Democratic blogger Ezra Klein appears to be positioning Dem health care reforms as a way to cut costs, on the grounds that a reformed system will be able to make "hard choices" and "rational" coverage decisions, by which Klein seems to mean "not providing" treatments that are unproven or too expensive--when "a person's life, or health, is not worth the price." Matthew Yglesias' recent post seems to be saying the same thing, though clarity isn't its strong suit. (He must have left it on Journolist.)
The "rational," cost-cutting, "hard-choices" pitch isn't just awful marketing--I don't even think it's accurate. Put it this way: I'm for universal health care in large part precisely because I think the government will be less tough-minded and cost-conscious when it comes to the inevitable rationing of care than for-profit insurance companies will be. Take Arnold Kling's example of a young patient with cancer, where "the best hope is a treatment that costs $100,000 and offers a chance of success of 1 in 200." No "rational bureaucracy" would spend $20 million to save a life, Kling argues. I doubt any private insurance company is going to write a policy that spends $20 million to save a life. But I think the government--faced with demands from patient groups and disease lobbies and treatment providers and Oprah and run, ultimately, by politicians as terrified of being held responsible for denying treatment as they are quick to pander to the public's sentimental bias toward life--is less likely to be "rational" than the private sector.

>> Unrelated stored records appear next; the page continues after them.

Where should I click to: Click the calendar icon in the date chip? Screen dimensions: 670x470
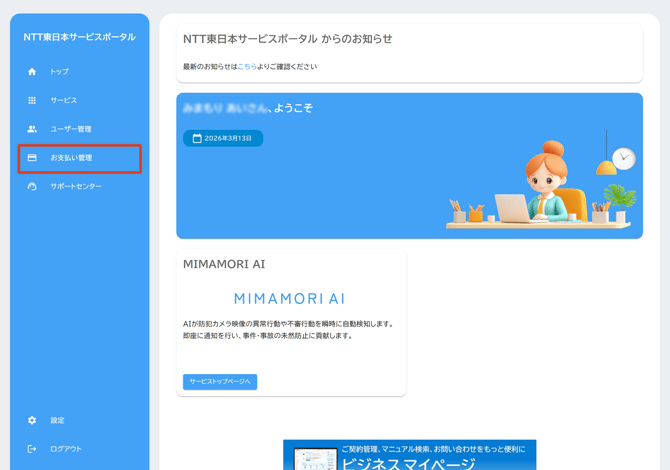(x=197, y=138)
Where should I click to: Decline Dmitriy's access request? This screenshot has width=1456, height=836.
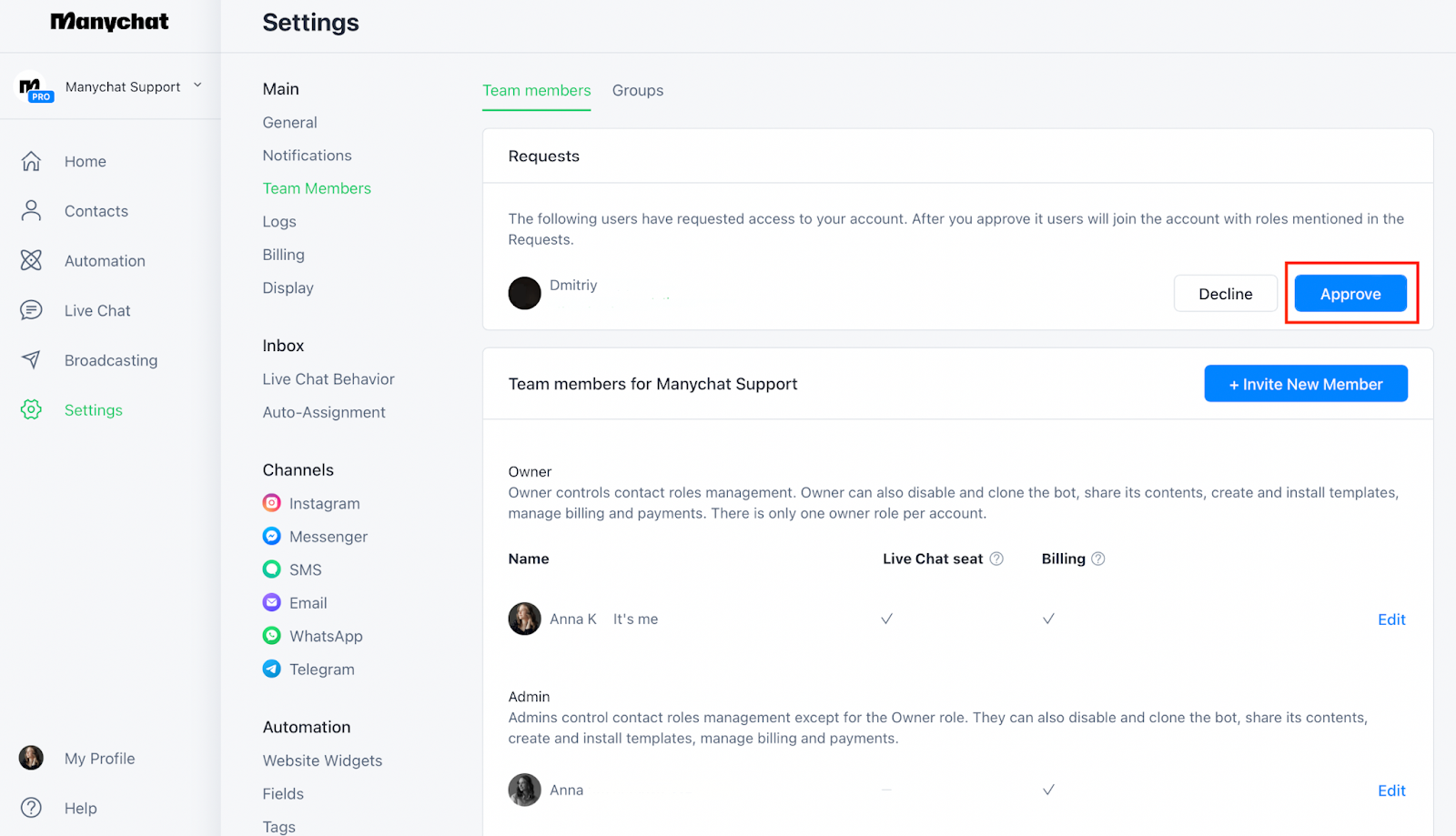[1225, 294]
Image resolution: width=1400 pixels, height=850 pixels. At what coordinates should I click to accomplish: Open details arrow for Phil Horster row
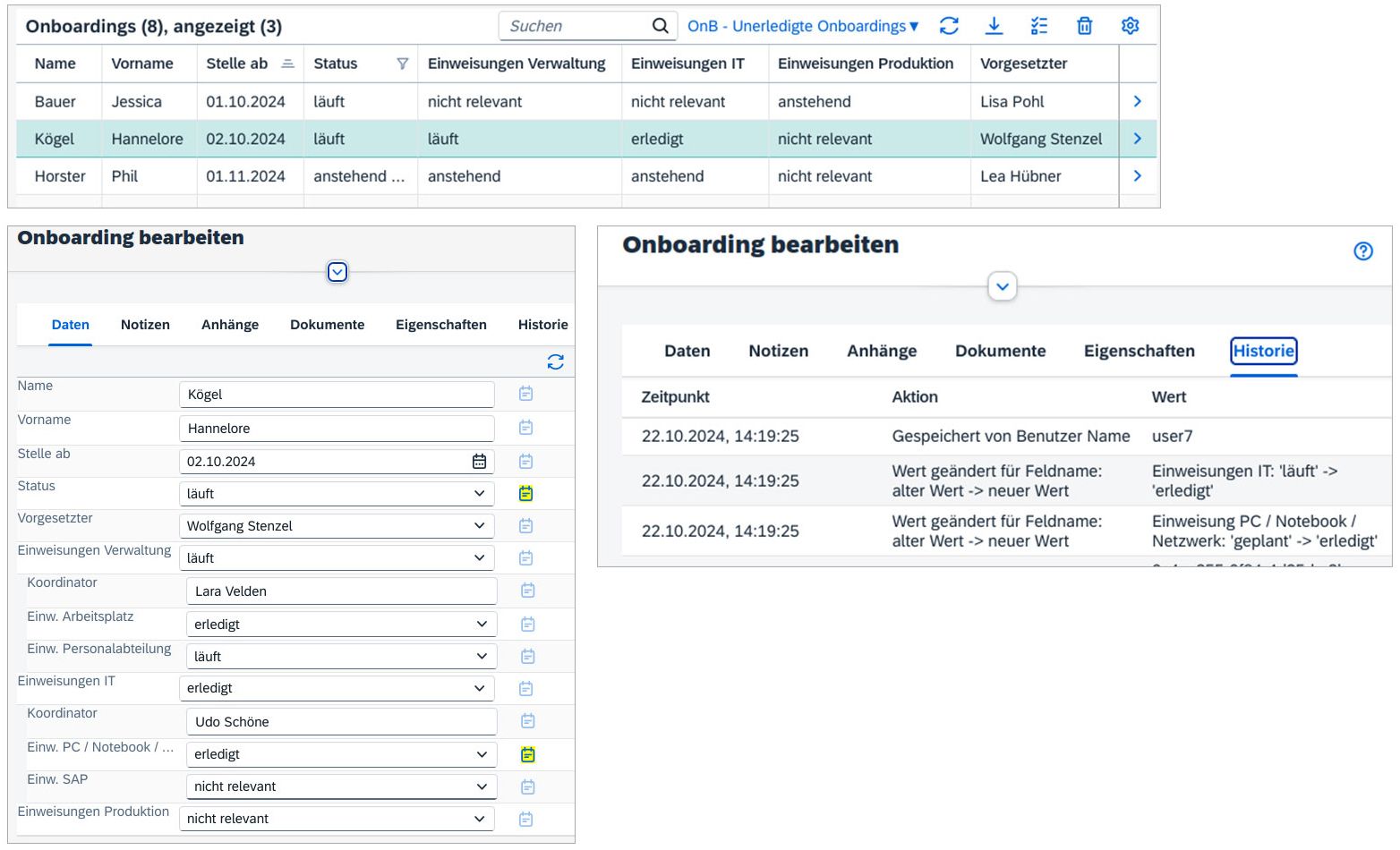[1137, 176]
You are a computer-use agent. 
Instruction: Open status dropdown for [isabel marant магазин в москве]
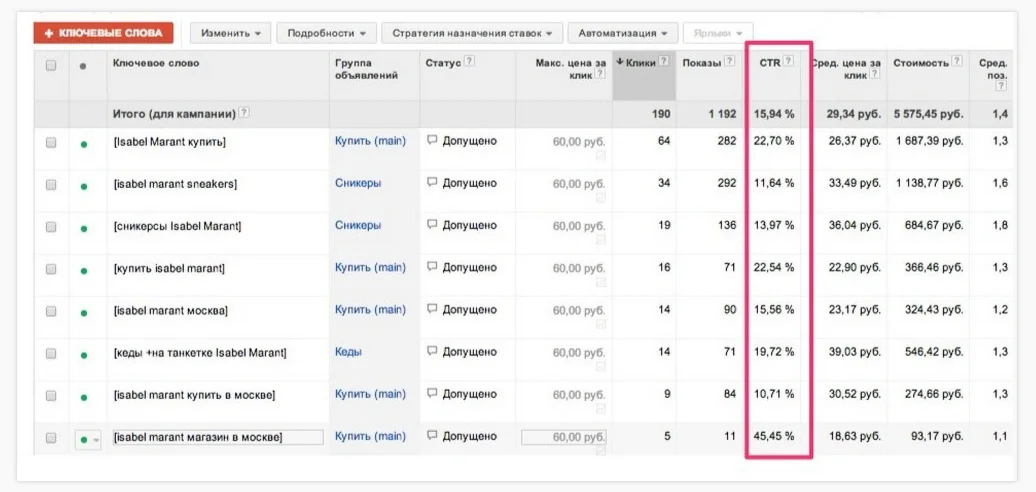pyautogui.click(x=89, y=438)
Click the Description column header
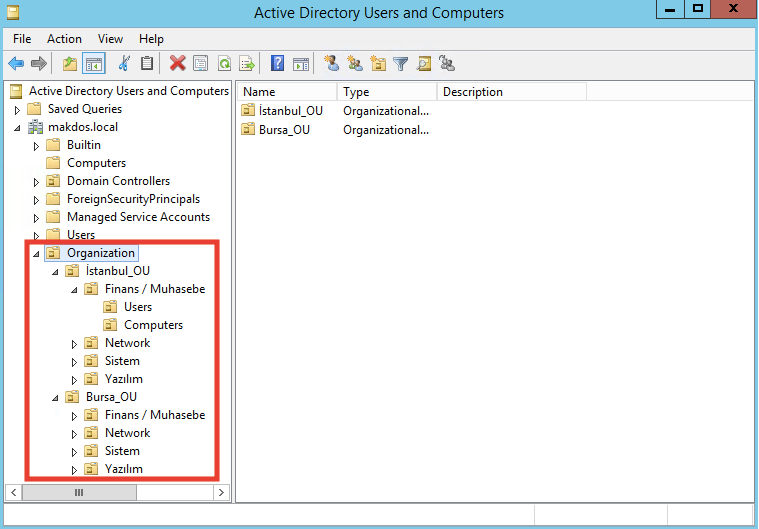 [x=510, y=92]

That is to say, the government's more likely to pay for the treatment (assuming a doctor recommends it). So it's government for me.
He comes oh-so-close to getting it right, but then falls short.
Klein is right that the pressure will be to ration care -- we already see such rationing being seriously considered in Massachusetts (the model of choice for Democrats) under the weight of massive expenditures.
But Kaus is correct that if some high-powered and well-funded interest group gets behind a certain procedure, cost-effective or not, the government overlords of the program will likely approve it. As a result, for example, no potential treatment for breast cancer will ever be denied given the proven strength of women's groups lobbying for breast cancer treatment (already, breast cancer research is hugely over-funded vs. other diseases given its mortality, due in large part to this powerful lobbying).
But it is not one dynamic or the other. Both will exist. There will be huge pressures to cut back somewhere, as costs skyrocket. And there will be huge pressure from certain interest groups to fund treatment for certain diseases in unlimited amounts. The result will not be, as Kaus posits, that everything will be funded more than it is today -- the result will be that certain procedures and conditions with strong lobbying and political muscle will get funded more, with the difference being made up from cutting funding for conditions and procedures without a well-organized lobby.
Access to care will no longer be determined by money, but by political pull. (Yeah, I know, it's Ayn Rand's world and we all just live in it).